= What you will do =
Set every record down again, exactly and completely.
═══ Data section
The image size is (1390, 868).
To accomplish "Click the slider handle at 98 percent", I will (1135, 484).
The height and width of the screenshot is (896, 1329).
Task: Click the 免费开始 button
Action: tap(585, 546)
══════
= Answer box =
The image size is (1390, 868).
To accomplish "Click the slider handle at 98 percent", I will (1135, 484).
The height and width of the screenshot is (896, 1329).
Task: Click the 免费开始 button
Action: tap(585, 546)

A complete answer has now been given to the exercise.